Mit einer fröhlichen Abschlussfeier sind in der Nacht (MEZ) die Olympischen Winterspiele von Vancouver zu Ende gegangen. IOC-Präsident Jacques Rogge dankte den Kanadiern im BC Place Stadium für "exzellente und sehr freundliche Spiele" und erklärte diese für beendet. Auf sehr traditionelle Weise stellte sich Russland mit Sotschi als Gastgeber der Spiele in vier Jahren vor.

Zum Abschluss der Olympischen Winterspiele 2010 hat unterdessen der Vizepräsident Leistungssport des Landessportbundes Sachsen (LSB), Christian Dahms, sich zum Abschneiden der sächsischen Sportlerinnen und Sportler geäußert: „Die deutsche Olympiamannschaft konnte ihre hoch gesteckten Ziele mit einer mit den Spielen von Turin vergleichbaren Medaillenbilanz erfüllen. Unsere 22 sächsischen Mannschaftsmitglieder haben hinter den Athleten Bayerns und Thüringens in gewohnter Weise ihren Beitrag dazu leisten können.

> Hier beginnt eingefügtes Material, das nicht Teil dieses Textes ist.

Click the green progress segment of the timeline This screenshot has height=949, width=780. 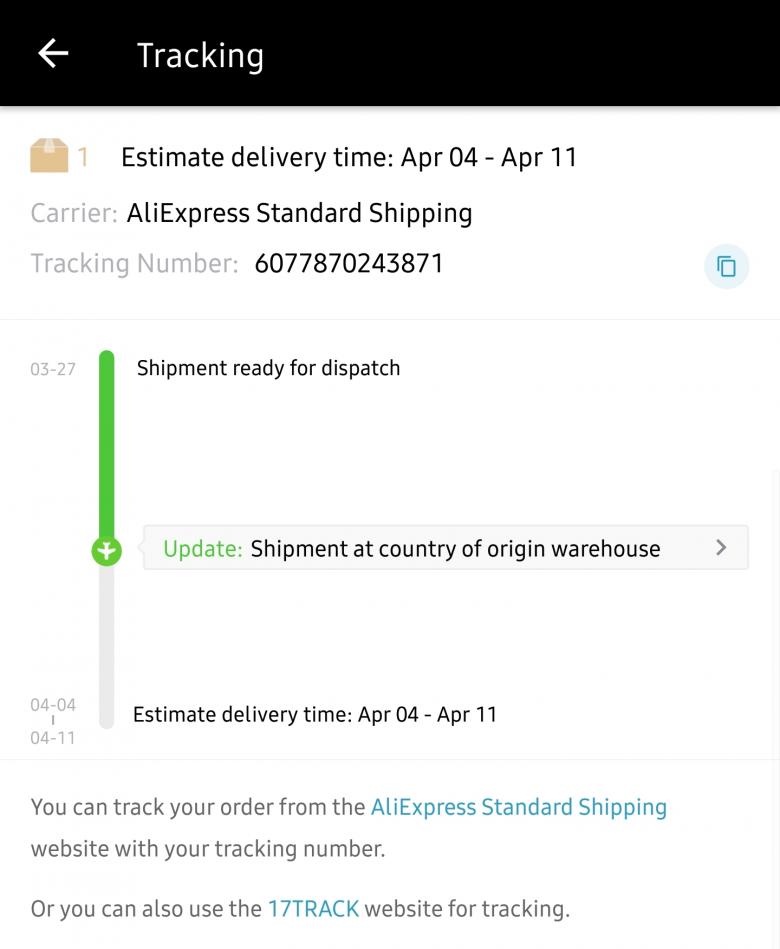coord(107,440)
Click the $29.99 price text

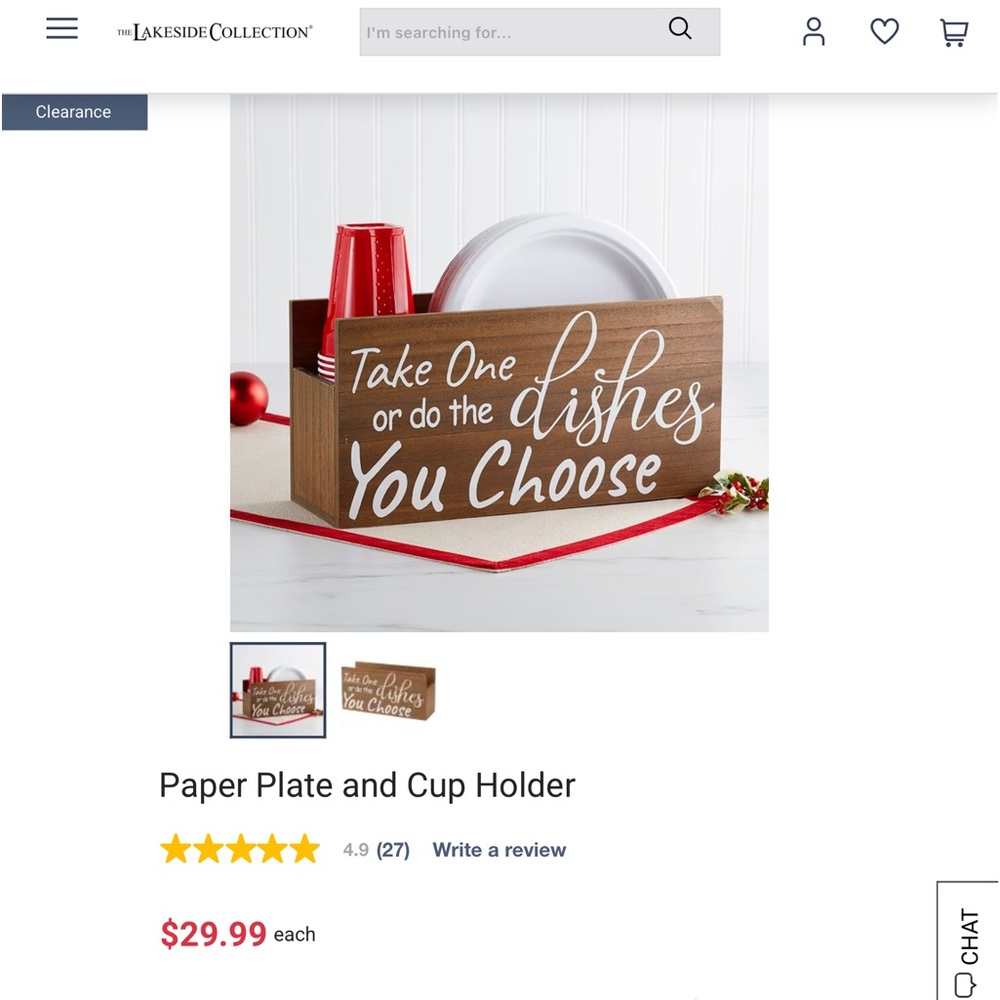[x=213, y=934]
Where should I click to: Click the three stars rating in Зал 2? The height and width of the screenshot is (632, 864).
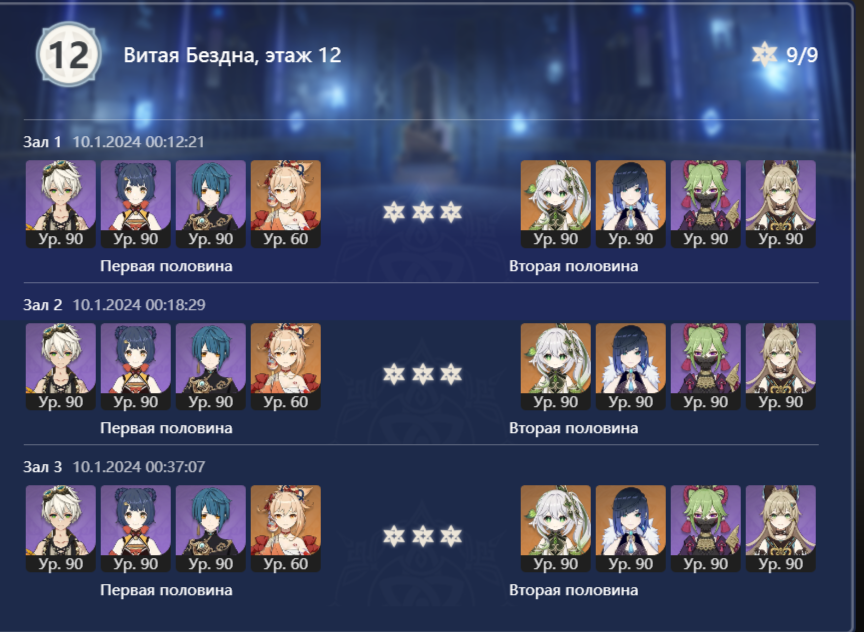tap(422, 374)
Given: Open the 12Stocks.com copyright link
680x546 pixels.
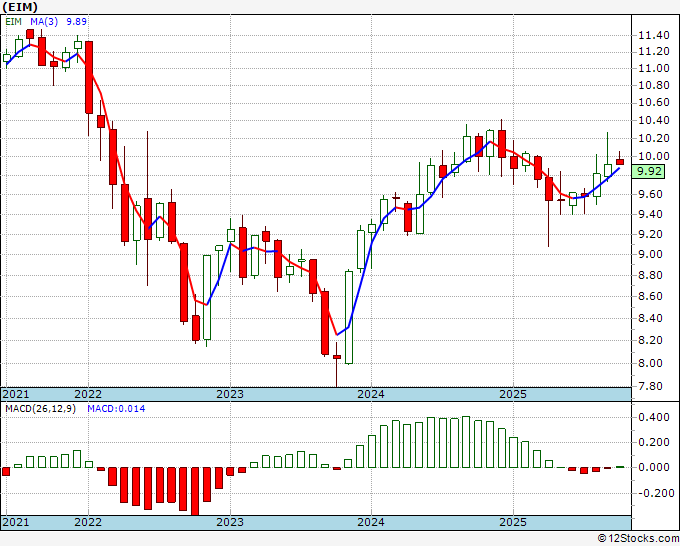Looking at the screenshot, I should 638,539.
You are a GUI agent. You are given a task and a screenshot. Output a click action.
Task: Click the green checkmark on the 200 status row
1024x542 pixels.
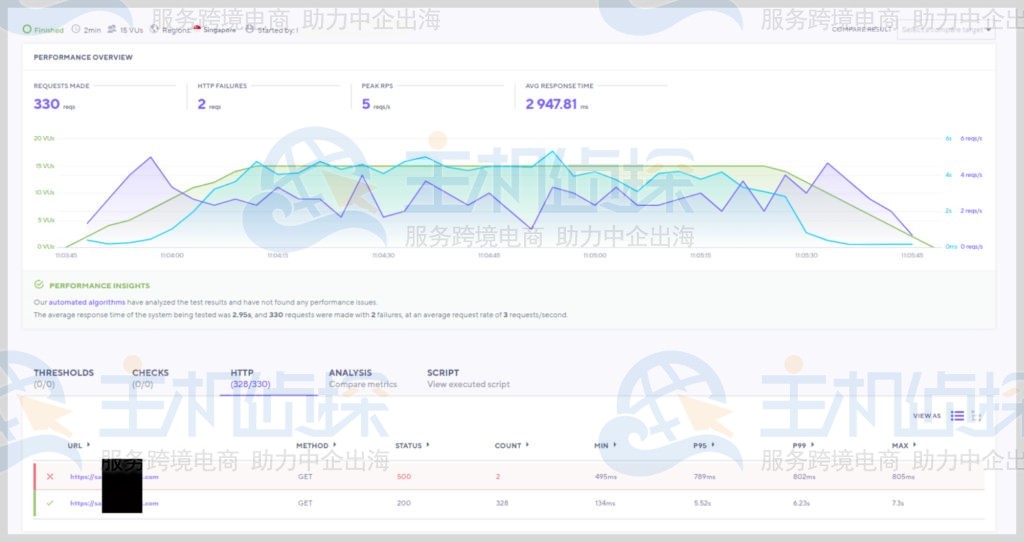[x=50, y=503]
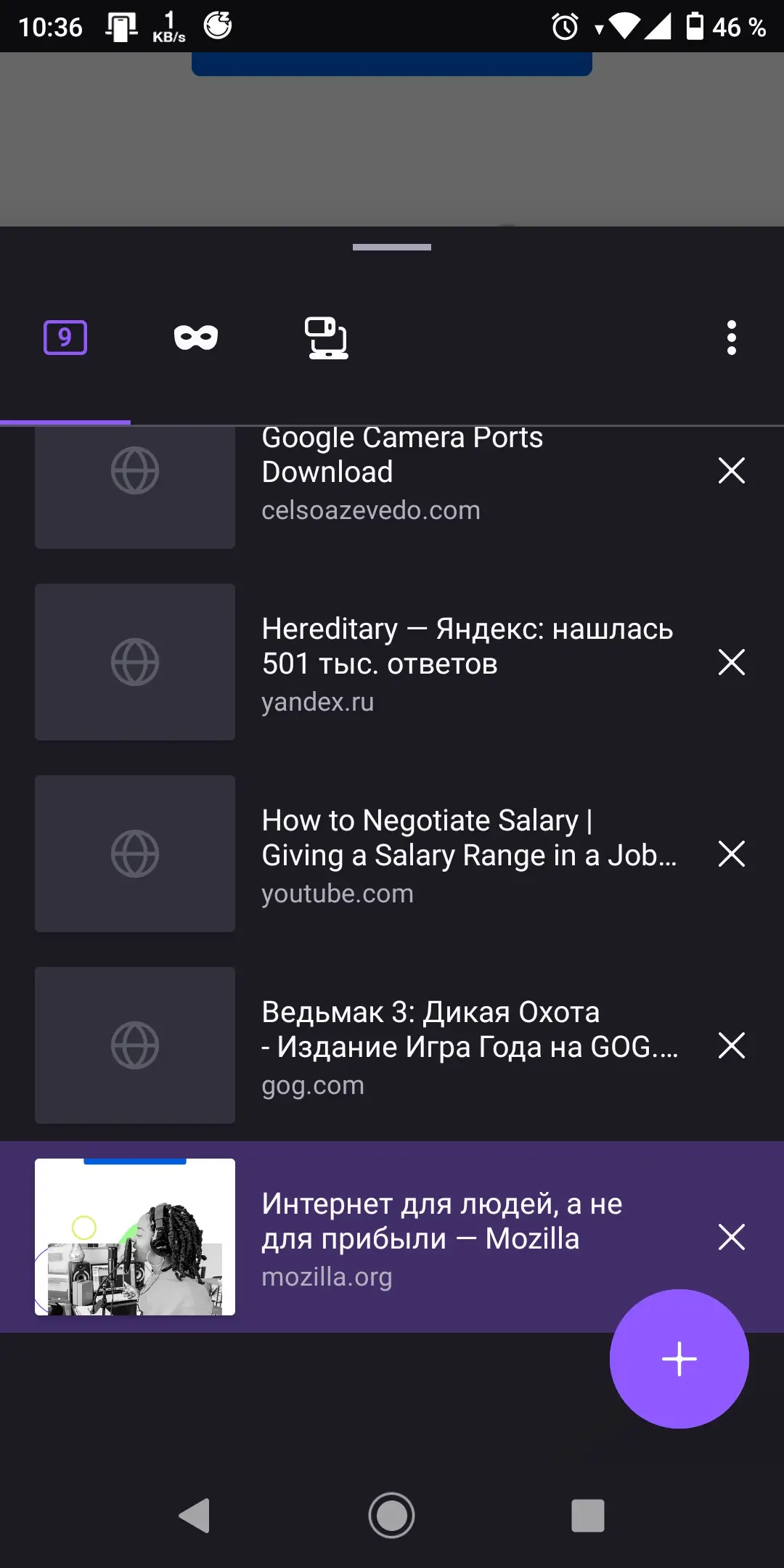Tap the youtube.com tab globe placeholder thumbnail
This screenshot has height=1568, width=784.
click(x=135, y=854)
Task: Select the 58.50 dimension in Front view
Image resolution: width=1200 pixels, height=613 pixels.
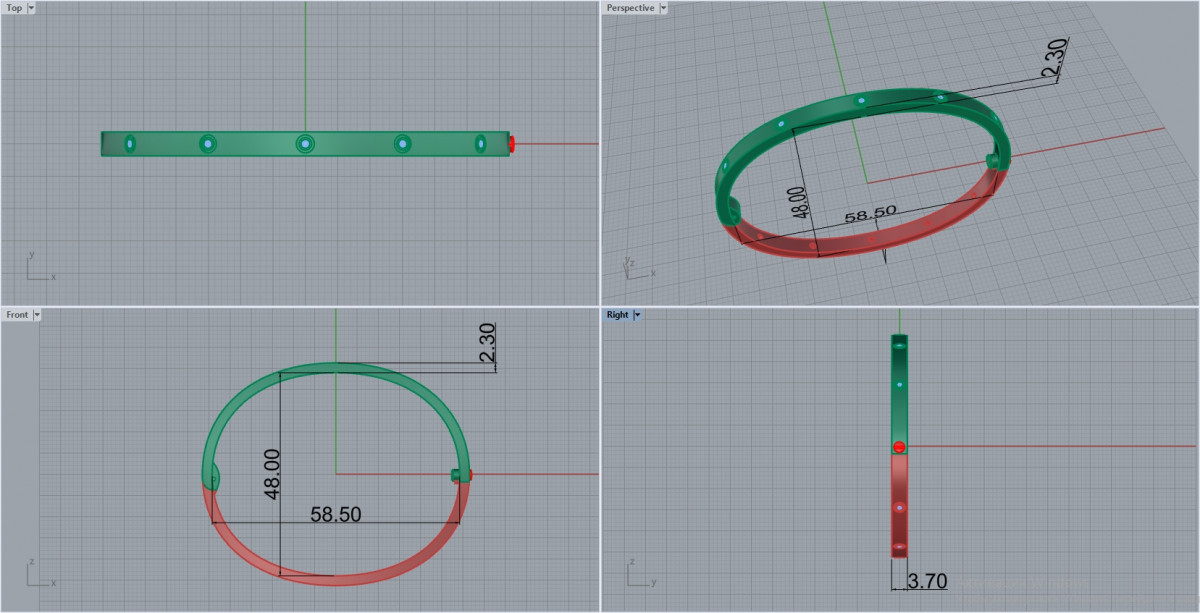Action: pos(336,514)
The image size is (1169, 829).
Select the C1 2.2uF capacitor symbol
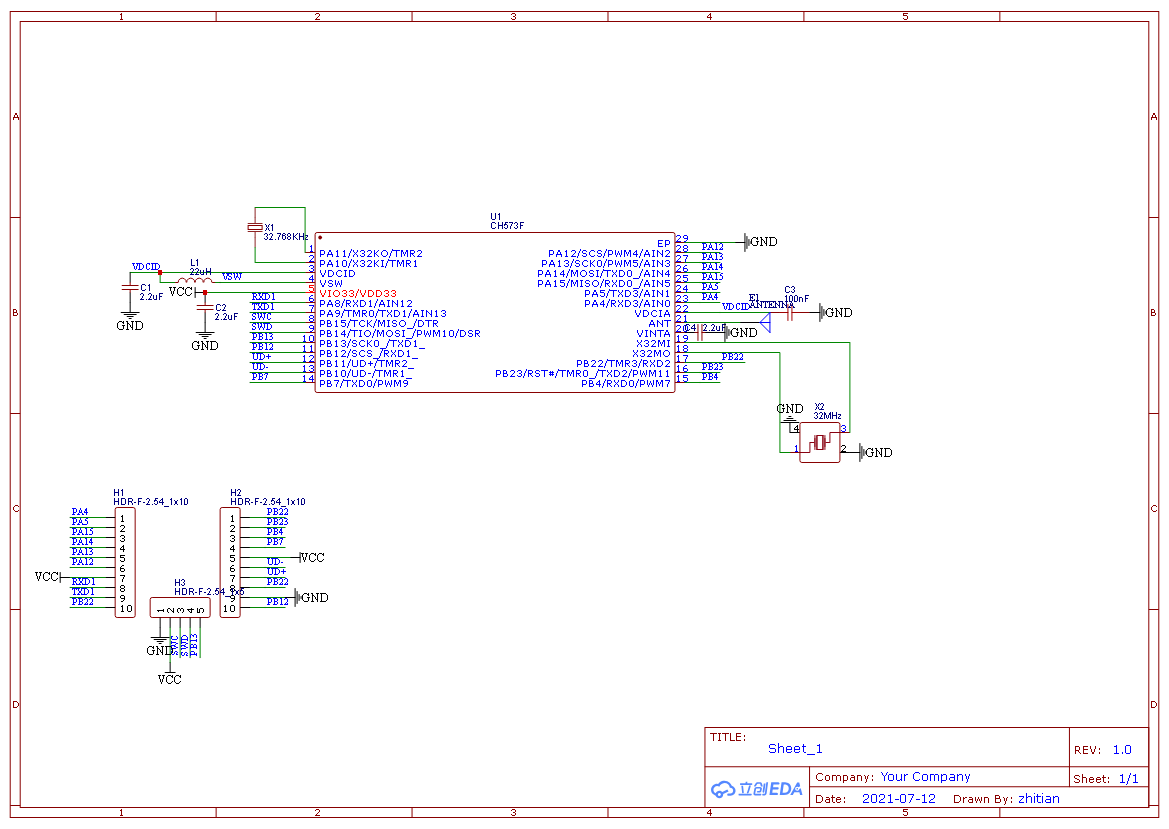tap(128, 288)
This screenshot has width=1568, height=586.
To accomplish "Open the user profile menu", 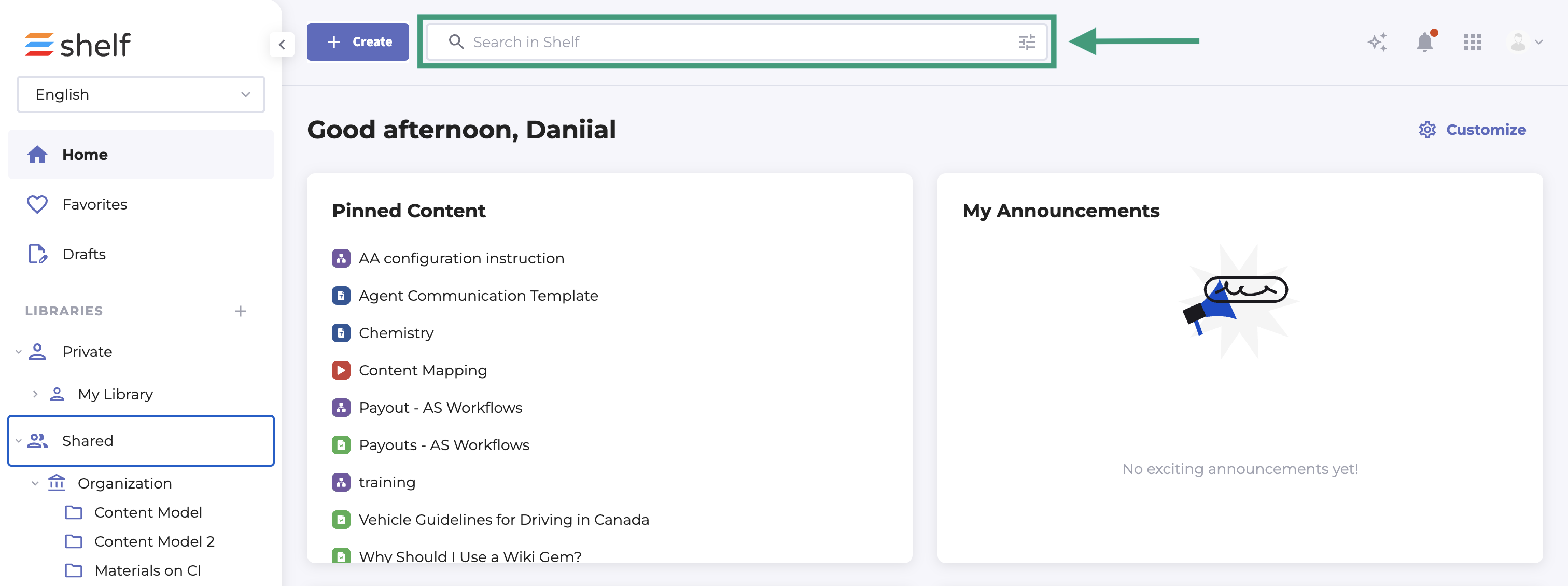I will (x=1525, y=42).
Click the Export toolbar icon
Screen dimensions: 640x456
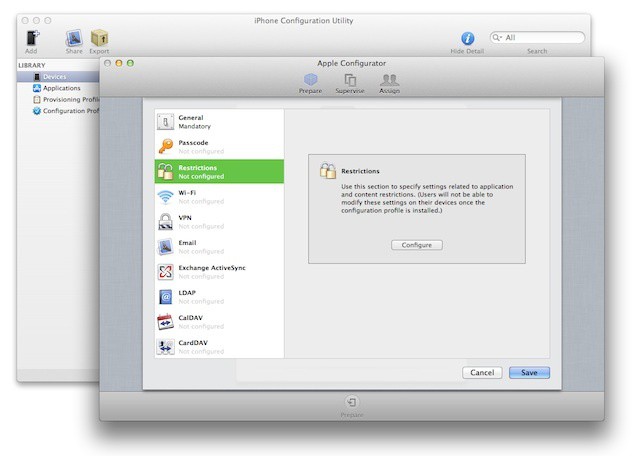(99, 38)
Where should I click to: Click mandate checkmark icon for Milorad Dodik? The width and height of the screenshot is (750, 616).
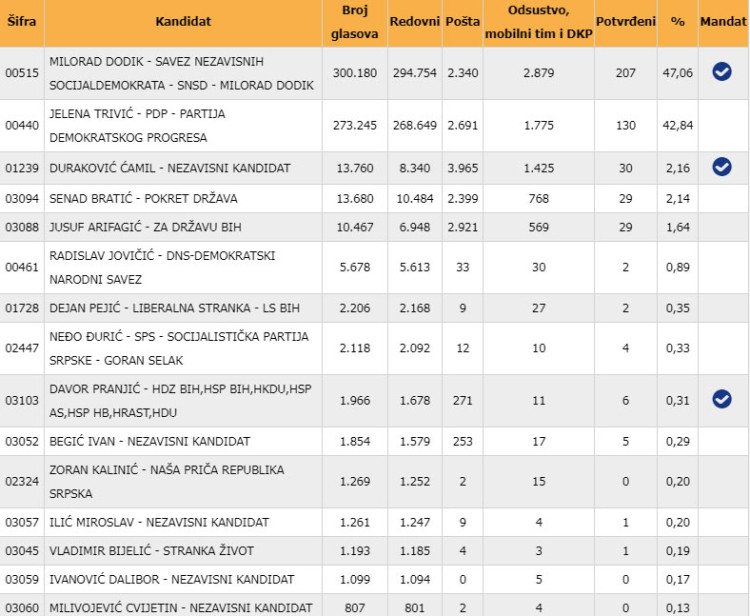tap(721, 71)
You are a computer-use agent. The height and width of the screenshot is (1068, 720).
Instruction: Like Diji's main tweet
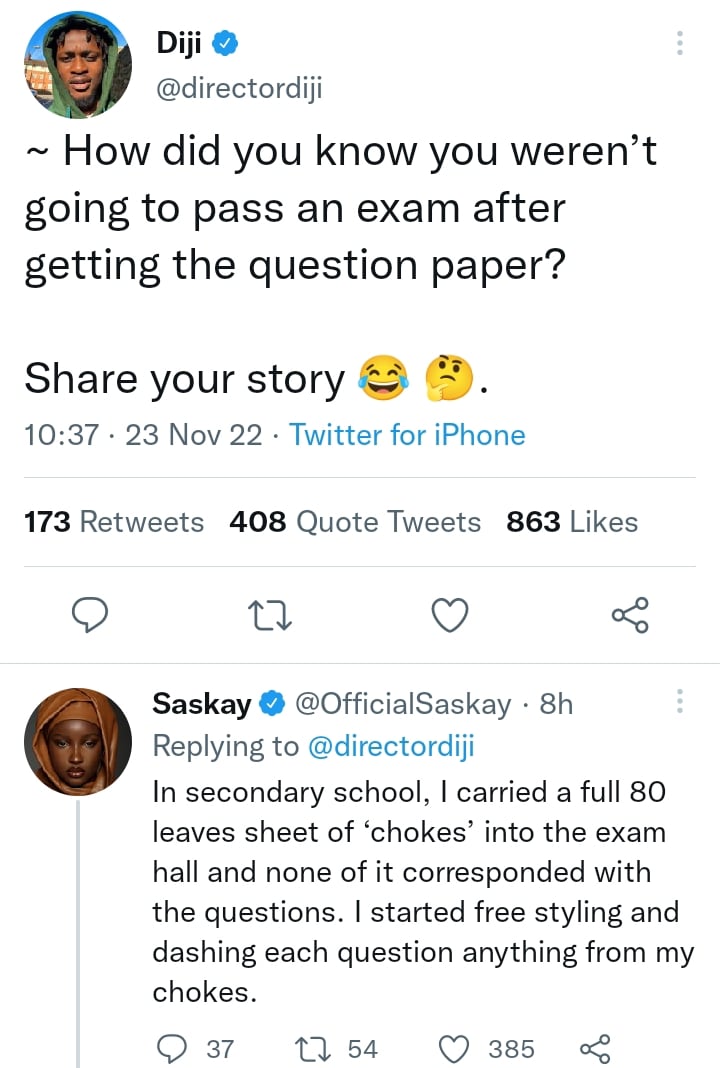(450, 615)
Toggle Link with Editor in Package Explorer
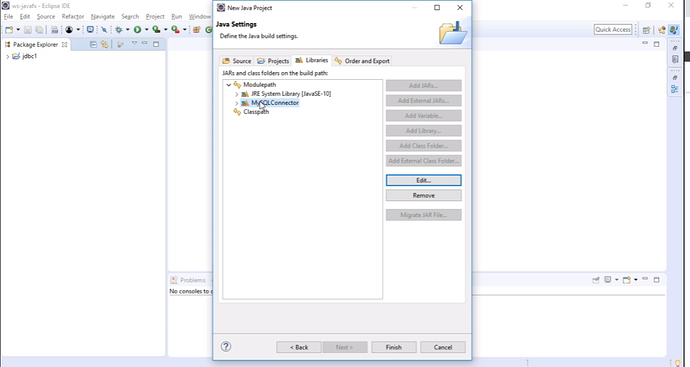Screen dimensions: 690x367 [x=104, y=44]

Dahms, Christian Christian Dahms Foto: Jochen A. Meyer Sicherlich waren unsere sächsischen Hoffnungen durchaus größer, als es die errungenen sechs Medaillenanteile widerspiegeln. Die Mehrzahl der sächsischen Sportler sind mit Endkampf-, ja sogar Medaillenchancen verdientermaßen für unser Nationalteam nominiert worden. Aus den unterschiedlichsten Gründen konnten jedoch nicht alle im entscheidenden Moment nahtlos an die teilweise tollen Saisonleistungen anknüpfen, oder erhielten - wie im Fall von Tina Bachmann - erst gar keine Startchance.

Ich möchte für den Landessportbund Sachsen deutlich betonen, dass wir mit unserem Nachwuchsfördersystem, gemeinsam mit den Verbänden und Vereinen bei bislang guter Unterstützung durch die Staatsregierung nur den Grundstein und vielleicht soziale Ankerplätze für unsere Spitzenathleten sichern können und dies auch seit Jahren vergleichsweise gut und erfolgreich tun. Die Feinausprägung einer medaillenwürdigen Leistung zum Wettkampfhöhepunkt liegt hingegen in den Händen der Spitzenverbände und des Bundes.

Unser Wunsch ist es, auch in den nächsten Jahren trotz des Einsparungszwangs in den öffentlichen Haushalten die sportliche Talentförderung in guter Partnerschaft mit dem Freistaat als festen und zukunftsorientierten Bestandteil sächsischer Bildungspolitik zu verstetigen und weiter auszubauen. Der Bund investiert zunehmend in den Spitzensport. Dies macht perspektivisch nur Sinn, wenn die Länder ebenfalls ihre Förderung beibehalten und im Fachkräftebereich ausbauen. Denn ohne junge motivierte und gut ausgebildete Sportlehrer, Übungsleiter und Trainer wird es künftig bei Olympischen Spielen immer weniger Erfolge zu feiern geben und unserer Gesellschaft gehen sinnvolle, weil Bewegung stiftende Motive und Vorbilder für die junge Generation verloren.

Ich gratuliere allen Medaillengewinnern und Platzierten zu Ihren Leistungen und danke allen sächsischen Startern für das große Engagement und den Einsatz, den sie bei den Spielen von Vancouver gezeigt haben. Ich wünsche allen eine gute Heimreise und einen erfolgreichen Saisonabschluss."